**TASKS**
1. Answer these questions from the passage on foie gras and bird flu in France.
(a) What has CIFOG asked the government for?
(b) How many poultry producers were hit in the 2021-22 outbreak?
(c) Besides the southwest, which areas did the epidemic hit this time?
2. Write the next paragraph of the passage on foie gras and bird flu in France, picking up after its final sentence.

**DOCUMENT TEXT**

Foie gras producers in France are facing a catastrophe. The major outbreak of bird flu this winter and spring has lead to serious shortages of chicks for the new production cycle.
Foie gras organisation, CIFOG, has warned that there is probably going to be a lot less of the delicacy around Christmas, when most of it is eaten. The organisation has also asked the government for urgent support to prevent many producers from having to quit the industry.
Although France has been hit by bird flu in 2 of the 3 previous winters, the 2021-22 outbreak was the most widespread in its history. Over 1,600 poultry producers in total have been hit and more than 16 million animals culled, mostly to prevent further spread around infected premises.
But unlike the previous outbreaks, this time it was not only the southwest of the country (mainly the Landes and Ger regions) that were badly hit, but the epidemic also hit the Pays de la Loire department and the Vendée area further north along the coast.

Saved entries:

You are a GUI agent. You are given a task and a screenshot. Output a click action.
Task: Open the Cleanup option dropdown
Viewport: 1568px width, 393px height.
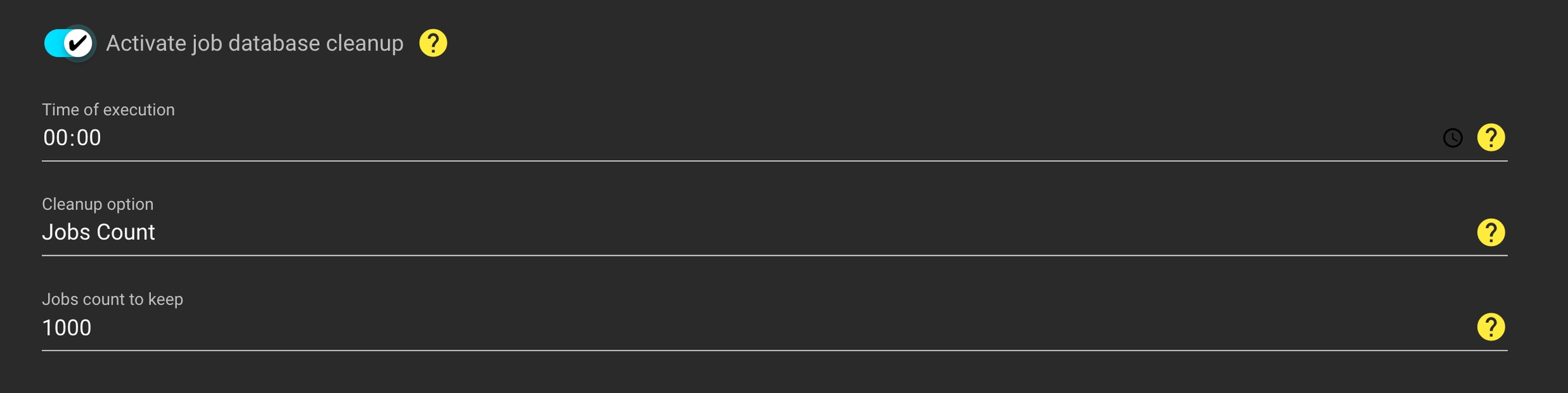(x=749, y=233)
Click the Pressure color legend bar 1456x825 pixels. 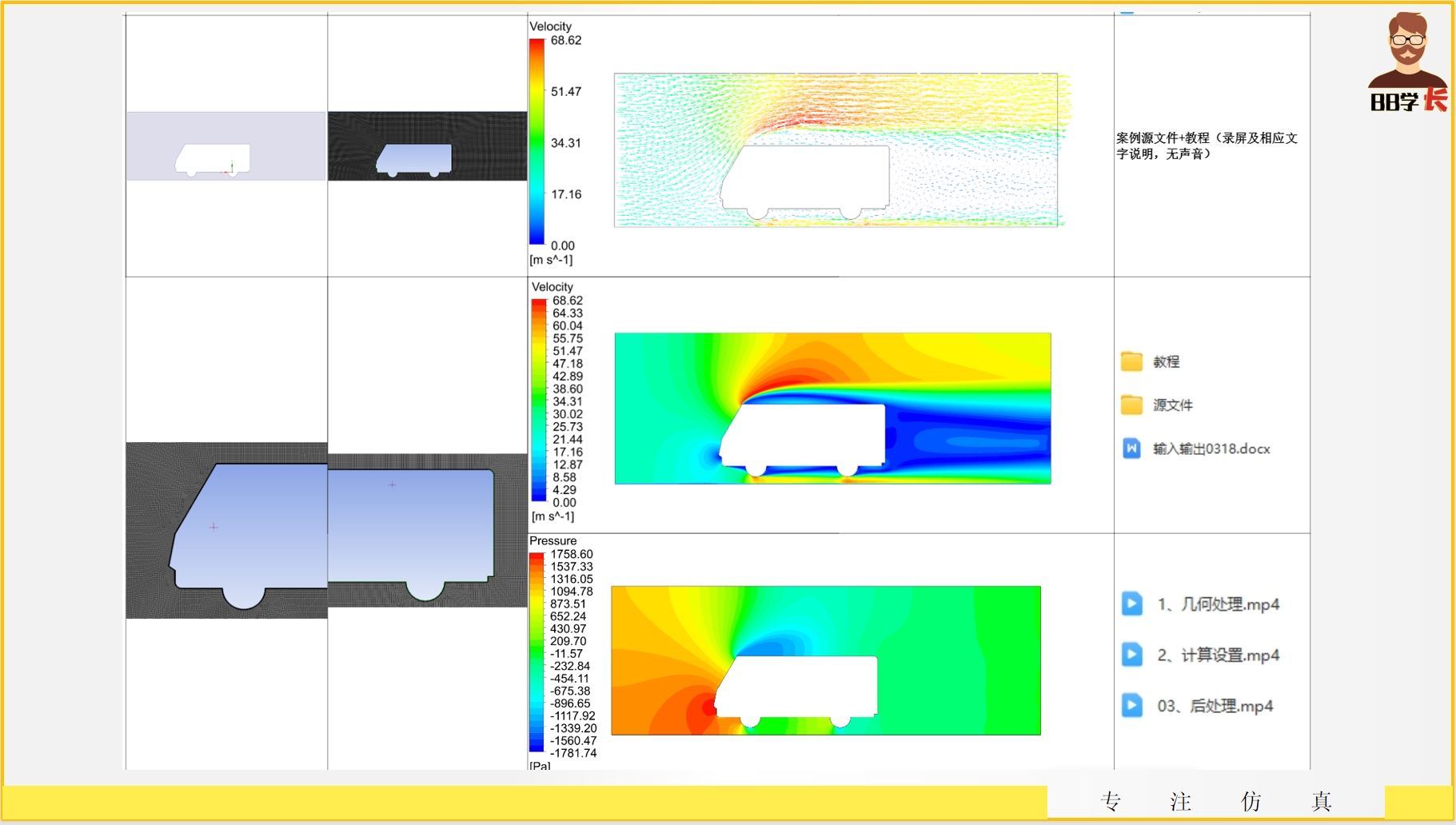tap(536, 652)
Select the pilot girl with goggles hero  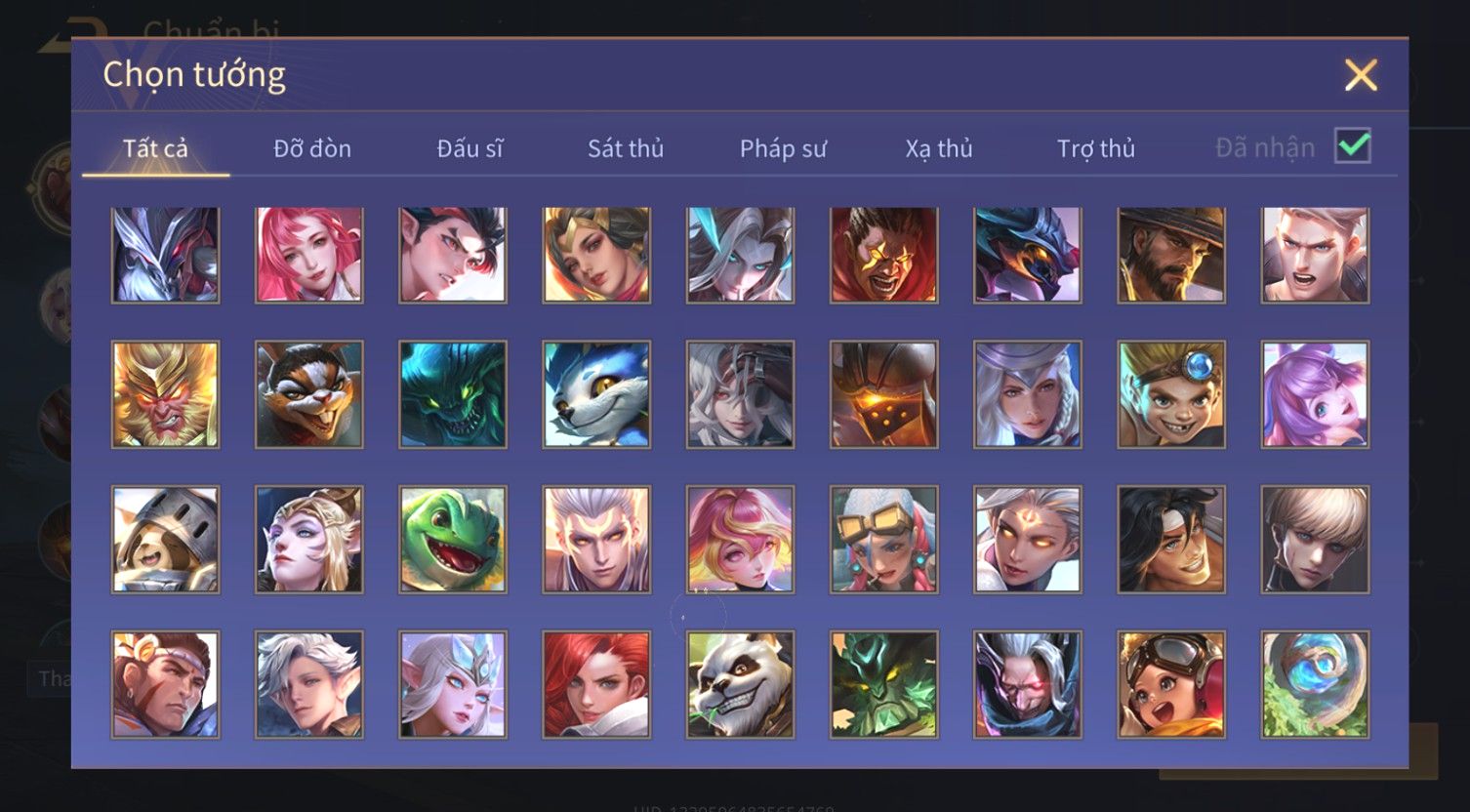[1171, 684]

**TASK RESPONSES**
1.
(a) Urgent support to prevent many producers from having to quit the industry.
(b) Over 1,600.
(c) The Pays de la Loire department and the Vendée area further north along the coast.

2.
In the southwest, several hundred duck and geese holders were infected, often for the second or third time in a few years. But in the more northern region, which was spared from infections in previous outbreaks apart from individual cases in wild birds, it was mostly in the parent farms that produce the chicks that bird flu was detected.
As the rule requires, all animals on infected premises must be culled while all buildings must be thoroughly cleaned and disinfected and left empty for 4 weeks – the vide sanitaire – before any new production cycle may get started.
So, although many growers in the duck-intensive regions of the southwest were allowed to re-start and fill their houses again some time ago, many struggled to find new chicks to do that.
“This enormous shortage is linked to the unprecedented impact of this epidemic on the hatching sector, particularly in Pays de la Loire, the region representing 100% of the global genetics and over 70% of the French reproduction potential for the mullard duck. Almost 90% of the reproducers have been hit and it will take many months before that resource can be built up again,” said the organisation for the foie gras industry, Comité interprofessionnel des palmipèdes à foie gras (CIFOG), in a letter to the government.
“Despite the intensive efforts of the integrators to restart their flocks, the professionals estimate that the growers will be able to provide less than 50% of the necessary animals to restart the sector. We don’t expect to see any return to a more normal situation before the second quarter of 2023,” CIFOG added.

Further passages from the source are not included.